Bagaimana penerapan manajemen penanganan
terhadap berbagai bentuk tindak pidana yang bernuansa anarkis, destruktif,
brutal, massal, massif, dan bersifat premanisme agar tidak menyebabkan anggota
di lapangan menjadi gamang, ragu-ragu, kurang responsif dan bersikap pasif
dalam bertindak? Bagaimana mencegah terjadinya tindakan extra judicial baik yang dilakukan masyarakat maupun institusi lain
yang akan menurunkan kewibawaan Polri?
Bagaimana upaya meningkatkan sistem deteksi
dini dan sistem peringatan dini saat ini di lingkungan tempat tugas dan asrama
anggota? Supaya, tidak menyebabkan terjadinya berbagai bentuk tindakan anarkis
yang ditujukan terhadap fasilitas Polri dan anggota Polri yang sedang bertugas
di lapangan.
Bagaimana upaya untuk meminimalisir potensi
konflik vertikal dan horizontal baik dengan kesatuan samping (TNI), instansi
penegak hukum lain, ataupun masyarakat agar tidak berkembang menjadi anarkis dan
menurunnya koordinasi, harmonisasi, sinergisitas dengan instansi terkait dan
masyarakat?
Bagaimana meningkatkan manajemen informasi
Polri untuk merespon dan mengantisipasi informasi atau laporan masyarakat
terkait masalah Kamtibmas melalui berbagai sumber yang dirasakan masih sangat
lamban oleh masyarakat saat ini sehingga menyebabkan masyarakat enggan melapor?
·
Aspek Kepemimpinan
Bagaimana memberikan keteladanan,
keterbukaan, kejujuran dan keberanian dalam bertanggung-jawab?
Bagaimana menerapkan secara konsisten dan
konsekuen pengawasan melekat?
Bagaimana upaya meningkatkan motivasi anggota
melalui penerapan kembali secara konsekuen dan konsisten metode reward and punishment?
Bagaimana mencegah penyimpangan kewenangan
(abuse of power) melalui upaya
pembinaan dan pengawasan yang dilakukan oleh masing-masing pimpinan (baik
fungsional maupun operasional) secara berjenjang?
·
Aspek Legislasi
Bagaimana memperbaiki kinerja organisasi
dan operasionalisasi di lapangan untuk mencegah upaya menempatkan struktur
organisasi (status) Polri di bawah suatu kementerian?

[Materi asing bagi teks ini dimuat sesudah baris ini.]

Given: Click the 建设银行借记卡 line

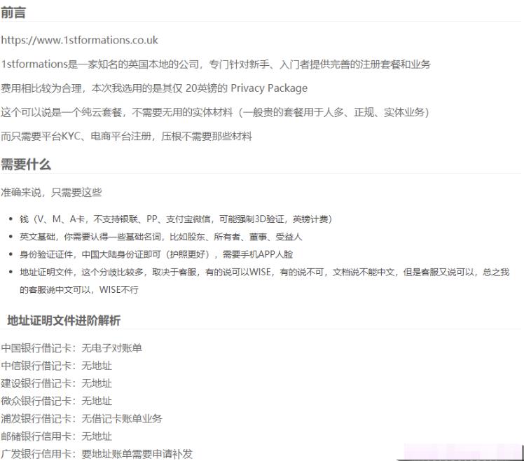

Bagaimana upaya menyikapi perubahan dan
amandemen perundang-undangan yang terkait dengan tugas pokok Polri (antara lain
KUHAP, KUHP, Kamnas, dan Kementerian) untuk mencegah “pengkebirian kewenangan
Polri” dan “overlapping” dalam
pelaksanaan tugas di lapangan dengan instansi lain?
Bagaimana upaya menyikapi pelaksanaan
keputusan hukum yang “tidak sempurna” atau “cacat hukum” berdasarkan ketentuan
perundang-undangan yang berlaku sehingga tidak menimbulkan friksi dengan
instansi penegak hukum lainnya dan melanggar HAM terhadap oknum anggota Polri,
mantan anggota Polri maupun masyarakat (antara lain kasus Komjen Pol Purn Susno
Duadji)?
Analisis
Faktor Penyebab
·
Aspek Manajemen
Prolap dan Perkap fungsi Pembinaan dan
Operasional yang berlaku saat ini terkesan belum dikaji kembali secara
komprehensif dan cermat dengan menyesuaikan perkembangan dinamika sosial yang
ada. Kurang disosialisasikan, tidak dilatih secara rutin dan bahkan mungkin
diabaikan dalam pelaksanaan kegiatan manajemen sumber daya dan manajemen
operasional di lapangan.
Tidak dilaksanakannya secara konsekuen,
transparan dan akuntabel sistem dan mekanisme yang berlaku dalam pengelolaan
sumber daya baik sumber daya manusia, anggaran, maupun sarana prasarana. Akibatnya,
masih ditemukan berbagai pelanggaran dalam pembinaan personil (rekrutmen,
pendidikan Polri berjenjang, penempatan, dan pembinaan karir), pengadaan sarana
prasarana administrasi/operasional (sarat dengan kolusi dan nepotisme), dan anggaran
(kurang proporsional dan penyimpangan dalam penyalurannya).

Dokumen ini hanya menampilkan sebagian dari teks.